* WORK ORDER *
In the article about the Rainbow Lounge raid, which church is Rev. Carol West the pastor of?

A community leader witnessed the changes following the Rainbow Lounge

FWPD,-Chief-and-Rev-West
 
JAMES RUSSELL  |  Staff Writer
Editor’s Note: This is Part 2 of a two-part look into relationships between police and the LGBT community in North Texas, and how we are working to avoid the unrest that has erupted in Ferguson, Baltimore and New York. You can read part one here.
The Fort Worth Police Department screwed up during the Rainbow Lounge raid, but officials  wouldn’t admit it. Chief Jeff Halstead and Texas Alcoholic Beverage Commission officials dug in their heels in the days following the bar raid.
Rainbow Lounge patrons touched officers inappropriately, Halstead insisted. They threatened us, he said.
Despite embarrassing international coverage, the chief stood by his officers’ actions: It didn’t matter if the gay bar raid fell on the 40th anniversary of another gay bar raid at the Stonewall Inn in New York City. Officers acted with discretion and appropriate force, the chief declared.
FWPD-cookingAt first. Halstead soon backtracked, though, and a new bond was forged between his department and the LGBT community.
In the face of international attention, a contingent of local LGBT activists, including the Rev. Carol West of Celebration Community Church, met with Halstead to express their concerns. West entered the conversation furious but left cautiously optimistic.
She was confident to take a risk; as the pastor of an LGBT-friendly nondenominational Christian church, West decided to invite the chief and officers for a blessing ceremony.

* INPUT DATA *
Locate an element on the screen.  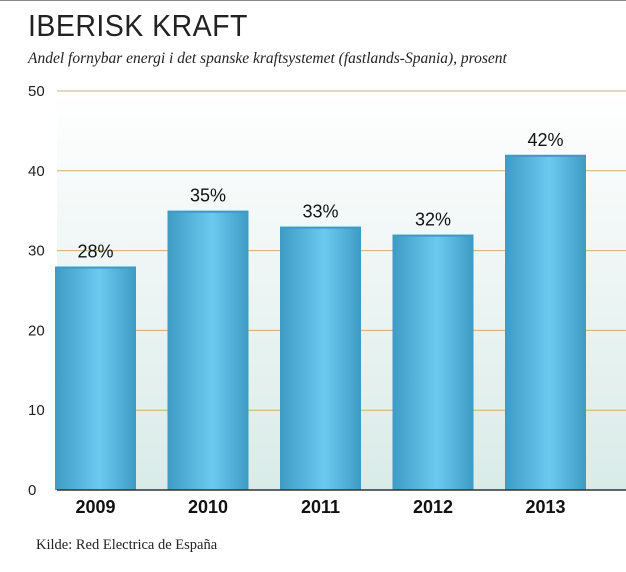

* YOUR SOLUTION *
Celebration Community Church